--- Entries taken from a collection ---
===============

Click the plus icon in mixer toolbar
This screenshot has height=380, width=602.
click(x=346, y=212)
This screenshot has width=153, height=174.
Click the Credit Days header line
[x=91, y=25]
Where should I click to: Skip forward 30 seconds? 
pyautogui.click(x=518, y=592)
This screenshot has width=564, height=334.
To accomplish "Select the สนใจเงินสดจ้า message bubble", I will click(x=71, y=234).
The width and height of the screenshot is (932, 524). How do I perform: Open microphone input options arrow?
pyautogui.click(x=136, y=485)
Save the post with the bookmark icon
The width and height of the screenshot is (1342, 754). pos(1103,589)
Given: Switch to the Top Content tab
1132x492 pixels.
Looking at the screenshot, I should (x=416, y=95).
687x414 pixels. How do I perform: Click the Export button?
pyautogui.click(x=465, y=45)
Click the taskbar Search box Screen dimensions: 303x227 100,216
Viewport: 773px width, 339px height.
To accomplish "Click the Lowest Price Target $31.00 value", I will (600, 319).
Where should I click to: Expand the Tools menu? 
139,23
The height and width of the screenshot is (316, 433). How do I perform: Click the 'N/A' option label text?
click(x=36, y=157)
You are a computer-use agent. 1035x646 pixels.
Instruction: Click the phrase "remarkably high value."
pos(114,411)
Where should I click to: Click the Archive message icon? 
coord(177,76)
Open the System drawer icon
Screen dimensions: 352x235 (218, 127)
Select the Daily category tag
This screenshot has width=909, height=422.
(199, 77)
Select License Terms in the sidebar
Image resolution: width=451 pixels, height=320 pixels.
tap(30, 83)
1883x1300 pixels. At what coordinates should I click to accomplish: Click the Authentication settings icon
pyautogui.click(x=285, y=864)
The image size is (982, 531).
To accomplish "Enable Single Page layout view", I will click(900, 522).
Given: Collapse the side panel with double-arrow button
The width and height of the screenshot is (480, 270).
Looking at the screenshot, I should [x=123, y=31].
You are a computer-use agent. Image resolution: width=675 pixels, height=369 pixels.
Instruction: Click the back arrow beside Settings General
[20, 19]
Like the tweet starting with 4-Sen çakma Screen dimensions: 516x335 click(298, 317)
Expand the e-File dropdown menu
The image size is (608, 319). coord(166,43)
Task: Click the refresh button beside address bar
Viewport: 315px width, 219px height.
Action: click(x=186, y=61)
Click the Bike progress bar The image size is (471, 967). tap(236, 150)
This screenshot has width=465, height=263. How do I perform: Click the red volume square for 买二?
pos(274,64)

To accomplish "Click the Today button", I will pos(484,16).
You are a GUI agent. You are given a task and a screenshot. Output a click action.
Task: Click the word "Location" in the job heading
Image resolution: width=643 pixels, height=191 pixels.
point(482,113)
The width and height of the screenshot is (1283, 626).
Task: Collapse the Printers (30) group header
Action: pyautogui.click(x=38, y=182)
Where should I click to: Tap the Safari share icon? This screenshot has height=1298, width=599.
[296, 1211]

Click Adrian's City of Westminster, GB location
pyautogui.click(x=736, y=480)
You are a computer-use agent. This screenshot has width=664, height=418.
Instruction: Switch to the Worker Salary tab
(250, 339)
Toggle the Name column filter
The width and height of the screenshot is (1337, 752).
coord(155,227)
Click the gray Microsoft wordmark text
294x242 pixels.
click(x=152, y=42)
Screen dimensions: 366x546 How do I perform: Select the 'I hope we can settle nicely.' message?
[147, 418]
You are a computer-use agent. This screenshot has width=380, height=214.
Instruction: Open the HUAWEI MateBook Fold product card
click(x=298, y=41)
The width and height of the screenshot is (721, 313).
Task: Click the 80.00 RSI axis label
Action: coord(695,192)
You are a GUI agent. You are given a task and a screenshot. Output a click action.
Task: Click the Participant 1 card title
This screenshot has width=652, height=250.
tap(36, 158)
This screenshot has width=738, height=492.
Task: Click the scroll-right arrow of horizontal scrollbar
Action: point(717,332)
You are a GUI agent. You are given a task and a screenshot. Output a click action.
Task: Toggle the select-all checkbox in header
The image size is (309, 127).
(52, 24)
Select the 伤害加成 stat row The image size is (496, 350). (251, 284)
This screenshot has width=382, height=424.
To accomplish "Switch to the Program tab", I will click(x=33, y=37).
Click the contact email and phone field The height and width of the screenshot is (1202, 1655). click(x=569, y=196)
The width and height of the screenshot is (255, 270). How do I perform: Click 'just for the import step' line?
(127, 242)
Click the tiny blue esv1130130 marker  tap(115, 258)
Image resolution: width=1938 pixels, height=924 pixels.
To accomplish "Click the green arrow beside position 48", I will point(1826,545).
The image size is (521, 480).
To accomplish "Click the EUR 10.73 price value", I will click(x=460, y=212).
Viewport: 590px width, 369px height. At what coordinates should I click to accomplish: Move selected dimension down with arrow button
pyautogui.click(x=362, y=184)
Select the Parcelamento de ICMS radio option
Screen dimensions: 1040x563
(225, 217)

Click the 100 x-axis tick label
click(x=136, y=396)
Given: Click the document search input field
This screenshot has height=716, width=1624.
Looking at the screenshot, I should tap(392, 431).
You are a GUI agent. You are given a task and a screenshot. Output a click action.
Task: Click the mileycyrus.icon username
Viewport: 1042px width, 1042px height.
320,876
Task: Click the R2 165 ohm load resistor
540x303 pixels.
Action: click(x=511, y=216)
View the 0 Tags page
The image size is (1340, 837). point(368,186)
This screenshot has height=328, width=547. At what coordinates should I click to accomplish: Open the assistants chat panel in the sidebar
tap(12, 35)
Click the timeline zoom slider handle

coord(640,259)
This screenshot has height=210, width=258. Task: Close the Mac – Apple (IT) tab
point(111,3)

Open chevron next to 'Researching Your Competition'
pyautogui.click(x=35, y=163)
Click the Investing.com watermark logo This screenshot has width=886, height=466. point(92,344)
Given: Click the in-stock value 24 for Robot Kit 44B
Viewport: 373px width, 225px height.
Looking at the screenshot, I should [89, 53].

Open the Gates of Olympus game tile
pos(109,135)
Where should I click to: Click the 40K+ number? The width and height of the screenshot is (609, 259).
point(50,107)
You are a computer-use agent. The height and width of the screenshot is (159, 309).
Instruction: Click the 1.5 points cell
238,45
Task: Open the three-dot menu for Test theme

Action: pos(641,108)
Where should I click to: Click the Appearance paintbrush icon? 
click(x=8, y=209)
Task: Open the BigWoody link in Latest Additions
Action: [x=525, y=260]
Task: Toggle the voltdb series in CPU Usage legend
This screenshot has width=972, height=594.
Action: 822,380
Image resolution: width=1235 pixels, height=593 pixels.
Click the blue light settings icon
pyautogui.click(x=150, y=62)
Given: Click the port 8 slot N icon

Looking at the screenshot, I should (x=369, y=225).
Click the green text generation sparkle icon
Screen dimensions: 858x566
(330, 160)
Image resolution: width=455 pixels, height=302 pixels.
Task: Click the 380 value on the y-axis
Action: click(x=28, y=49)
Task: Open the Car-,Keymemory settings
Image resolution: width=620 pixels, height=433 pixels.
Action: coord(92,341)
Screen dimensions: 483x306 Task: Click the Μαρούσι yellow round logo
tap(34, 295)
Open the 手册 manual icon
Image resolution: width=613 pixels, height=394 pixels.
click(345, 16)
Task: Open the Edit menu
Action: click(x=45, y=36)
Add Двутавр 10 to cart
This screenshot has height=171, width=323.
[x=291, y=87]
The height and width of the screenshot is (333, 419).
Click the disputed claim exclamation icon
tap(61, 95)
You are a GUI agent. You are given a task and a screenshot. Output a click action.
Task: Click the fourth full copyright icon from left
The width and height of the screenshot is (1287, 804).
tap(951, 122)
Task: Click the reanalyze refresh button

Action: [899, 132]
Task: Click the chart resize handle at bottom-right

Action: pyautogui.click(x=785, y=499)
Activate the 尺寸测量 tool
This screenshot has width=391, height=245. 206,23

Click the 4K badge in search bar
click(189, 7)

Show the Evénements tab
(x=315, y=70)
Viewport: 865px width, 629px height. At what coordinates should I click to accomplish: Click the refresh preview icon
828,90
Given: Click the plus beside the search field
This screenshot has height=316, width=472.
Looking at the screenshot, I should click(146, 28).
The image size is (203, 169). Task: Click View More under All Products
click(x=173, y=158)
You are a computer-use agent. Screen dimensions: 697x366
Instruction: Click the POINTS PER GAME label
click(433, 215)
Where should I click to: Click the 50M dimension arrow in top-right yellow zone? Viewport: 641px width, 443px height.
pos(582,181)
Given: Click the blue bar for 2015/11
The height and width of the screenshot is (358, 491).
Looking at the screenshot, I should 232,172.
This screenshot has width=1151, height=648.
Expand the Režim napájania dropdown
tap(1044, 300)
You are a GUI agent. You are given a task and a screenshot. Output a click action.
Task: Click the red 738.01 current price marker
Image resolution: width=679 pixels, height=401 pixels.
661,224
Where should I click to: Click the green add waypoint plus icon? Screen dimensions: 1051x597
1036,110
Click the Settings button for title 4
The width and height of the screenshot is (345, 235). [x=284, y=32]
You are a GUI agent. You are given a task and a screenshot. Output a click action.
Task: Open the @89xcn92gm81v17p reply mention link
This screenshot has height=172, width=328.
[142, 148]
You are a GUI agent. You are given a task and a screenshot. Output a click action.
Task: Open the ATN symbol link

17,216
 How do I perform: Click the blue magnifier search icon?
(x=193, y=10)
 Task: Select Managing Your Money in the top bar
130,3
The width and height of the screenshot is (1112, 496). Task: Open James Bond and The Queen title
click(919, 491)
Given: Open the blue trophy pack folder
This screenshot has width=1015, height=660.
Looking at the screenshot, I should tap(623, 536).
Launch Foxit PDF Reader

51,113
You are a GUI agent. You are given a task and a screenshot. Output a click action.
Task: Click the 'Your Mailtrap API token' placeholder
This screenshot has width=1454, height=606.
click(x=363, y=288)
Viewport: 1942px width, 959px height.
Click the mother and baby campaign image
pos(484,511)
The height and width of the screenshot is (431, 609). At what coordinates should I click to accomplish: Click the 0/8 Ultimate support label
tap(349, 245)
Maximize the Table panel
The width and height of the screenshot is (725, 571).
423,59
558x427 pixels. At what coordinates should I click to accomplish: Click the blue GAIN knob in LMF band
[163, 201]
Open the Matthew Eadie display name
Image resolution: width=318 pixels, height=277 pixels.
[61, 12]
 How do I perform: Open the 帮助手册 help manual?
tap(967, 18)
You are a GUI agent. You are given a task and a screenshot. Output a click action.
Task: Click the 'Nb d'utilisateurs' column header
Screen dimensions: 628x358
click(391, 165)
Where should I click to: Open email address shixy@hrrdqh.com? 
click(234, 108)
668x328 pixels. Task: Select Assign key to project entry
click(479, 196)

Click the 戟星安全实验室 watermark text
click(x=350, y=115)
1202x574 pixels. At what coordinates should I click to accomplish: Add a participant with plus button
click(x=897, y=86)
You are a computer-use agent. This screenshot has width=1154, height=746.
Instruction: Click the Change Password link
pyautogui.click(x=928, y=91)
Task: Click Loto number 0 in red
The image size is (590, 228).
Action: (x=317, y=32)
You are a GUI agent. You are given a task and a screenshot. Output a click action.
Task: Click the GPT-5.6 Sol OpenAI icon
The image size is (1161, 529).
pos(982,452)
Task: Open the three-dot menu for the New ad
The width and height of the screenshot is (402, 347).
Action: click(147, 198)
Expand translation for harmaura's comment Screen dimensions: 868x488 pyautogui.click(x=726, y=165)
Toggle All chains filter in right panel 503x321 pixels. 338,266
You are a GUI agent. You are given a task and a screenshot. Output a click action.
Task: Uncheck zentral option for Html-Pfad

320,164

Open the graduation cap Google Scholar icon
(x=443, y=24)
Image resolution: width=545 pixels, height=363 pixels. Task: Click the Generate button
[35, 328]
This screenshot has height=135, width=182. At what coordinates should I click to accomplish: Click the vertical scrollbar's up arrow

===============

--- What you need to do ---
Each line in the data that holds the string "will" needs to be copied.

--- Task answer ---
To accomplish "Select the สนใจเงินสดจ้า message bubble", I will click(x=71, y=234).
To accomplish "Click the Lowest Price Target $31.00 value", I will (600, 319).
To accomplish "Enable Single Page layout view", I will click(900, 522).
To accomplish "Click the Today button", I will pos(484,16).
To accomplish "Switch to the Program tab", I will click(x=33, y=37).
To accomplish "Click the green arrow beside position 48", I will point(1826,545).
To accomplish "Click the EUR 10.73 price value", I will click(x=460, y=212).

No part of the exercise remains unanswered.